Megan Plunkett (b. 1985, Pasadena, CA) recently completed her MFA at Bard College. She had a solo show in 2016 at Bad Reputation in LA and recent group shows at Pet Projects, Perth; Kimberly-Klark, Brooklyn; Hester, NYC; and Human Resources, LA. She is the co-founder and co-publisher of The Kingsboro Press, an independent publishing banner which is represented in the libraries of the Brooklyn Museum, MoMA, and the Walker Art Center.
Aura Rosenberg (b. 1946, New York) probes sexuality, gender, childhood, artistic identity and historical construction through photography, video, painting, sculpture, installation and performance. Her work has been shown at the Kiev Biennale; The Berlin Biennale; Museum der Moderne, Salzburg; MoMA P.S.1, Long Island City; The Swiss Institute, NYC; Sculpture Center, Long Island City. She is represented by Martos Gallery in NYC and Meliksetian Briggs Gallery in LA.

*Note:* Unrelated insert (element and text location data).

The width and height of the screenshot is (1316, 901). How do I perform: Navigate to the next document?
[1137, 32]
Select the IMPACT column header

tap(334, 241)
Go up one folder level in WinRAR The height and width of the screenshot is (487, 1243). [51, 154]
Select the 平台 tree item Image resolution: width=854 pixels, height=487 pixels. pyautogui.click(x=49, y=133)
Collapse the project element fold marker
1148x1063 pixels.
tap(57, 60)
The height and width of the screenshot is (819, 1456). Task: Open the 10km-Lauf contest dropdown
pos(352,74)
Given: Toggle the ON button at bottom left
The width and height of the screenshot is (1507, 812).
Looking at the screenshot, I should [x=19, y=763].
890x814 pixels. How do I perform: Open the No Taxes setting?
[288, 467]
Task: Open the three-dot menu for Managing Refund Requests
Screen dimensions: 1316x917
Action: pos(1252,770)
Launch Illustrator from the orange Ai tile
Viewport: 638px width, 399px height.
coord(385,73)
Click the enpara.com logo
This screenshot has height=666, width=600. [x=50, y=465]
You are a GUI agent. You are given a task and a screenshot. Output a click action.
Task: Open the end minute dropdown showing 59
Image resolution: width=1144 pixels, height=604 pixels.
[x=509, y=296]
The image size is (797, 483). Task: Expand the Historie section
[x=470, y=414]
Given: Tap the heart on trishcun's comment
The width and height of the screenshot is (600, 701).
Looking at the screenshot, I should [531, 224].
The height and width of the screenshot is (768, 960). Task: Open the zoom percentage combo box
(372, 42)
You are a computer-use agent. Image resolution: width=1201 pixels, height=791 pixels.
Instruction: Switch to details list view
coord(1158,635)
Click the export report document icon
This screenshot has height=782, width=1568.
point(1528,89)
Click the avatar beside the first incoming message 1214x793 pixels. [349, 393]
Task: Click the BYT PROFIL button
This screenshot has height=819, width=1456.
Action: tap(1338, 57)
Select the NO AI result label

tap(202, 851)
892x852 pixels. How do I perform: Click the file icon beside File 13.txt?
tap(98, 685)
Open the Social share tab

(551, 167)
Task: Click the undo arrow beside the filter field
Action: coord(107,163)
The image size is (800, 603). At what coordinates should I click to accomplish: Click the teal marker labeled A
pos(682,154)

Roni Shneior (b. 1980, Cabri, Israel) has lived and worked in LA since 2011. Originally from the West Galilee, she received her BFA from the Bezalel Academy of Arts and Design in Jerusalem and MFA from the Bezalel Academy of Arts and Design in Tel-Aviv. Shneior has exhibited in venues such as Night Gallery, LA; JOAN Gallery, LA, and Ballroom Marfa in Texas. Her work has been written about and reviewed in numerous publications such as Artforum and LA Weekly.
Craig Smyth (b. 1948, New York) curator of the “Smythsonian Institution,” has been crafting his collection of signed baseballs and other pop culture artifacts from world figures, artists, the famous and the infamous for five decades. Smyth, a native of Manhattan and owner of a custom photo lab, began his printing career in a darkroom as Arthur “Weegee” Fellig’s assistant. Craig lives in Manhattan with his wife and kids and is writing a book detailing his unique New York experience.
Steel Stillman (b. 1955, New York) has had recent solo exhibitions at Four A.M., NYC; Galerie van Gelder, Amsterdam; and Show Room, Brooklyn. Stillman has also participated in group exhibitions at Kai Matsumiya Gallery, NYC; Pfizer Factory, Brooklyn; Carriage Trade, NYC; and The Artist’s Institute, NYC, among others. Stillman is a writer and contributing editor at Art in America.
Peter Sutherland (b. 1976 Ann Arbor, MI) has recently presented solo exhibitions at Fireplace Project, East Hampton, and The Contemporary Art Museum of St. Louis. His work has also been featured in print publications such as Vice and Dazed and Confused. His work also includes ad campaigns for Adidas, Stussy, Lacoste, Filson, Thule, Lacoste, Palldium, Supreme and Nike. He completed a documentary, PEDAL (powerHouse Books DVD), in 2006 and is currently working on a documentary on Richard Prince.
Kevin Zucker (b. 1976, New York, NY) has exhibited internationally. He has been featured in group exhibitions at the New Museum, NYC; Brooklyn Museum, Brooklyn; and MoMA P.S.1, Long Island City, among others. Zucker’s work has been written about in publications such as Artforum and The New York Times and is held in public and private collections internationally, including Albright-Knox Art Gallery, Kemper Museum of Contemporary Art, LACMA, and Whitney Museum of American Art. He is represented by 11R in NY.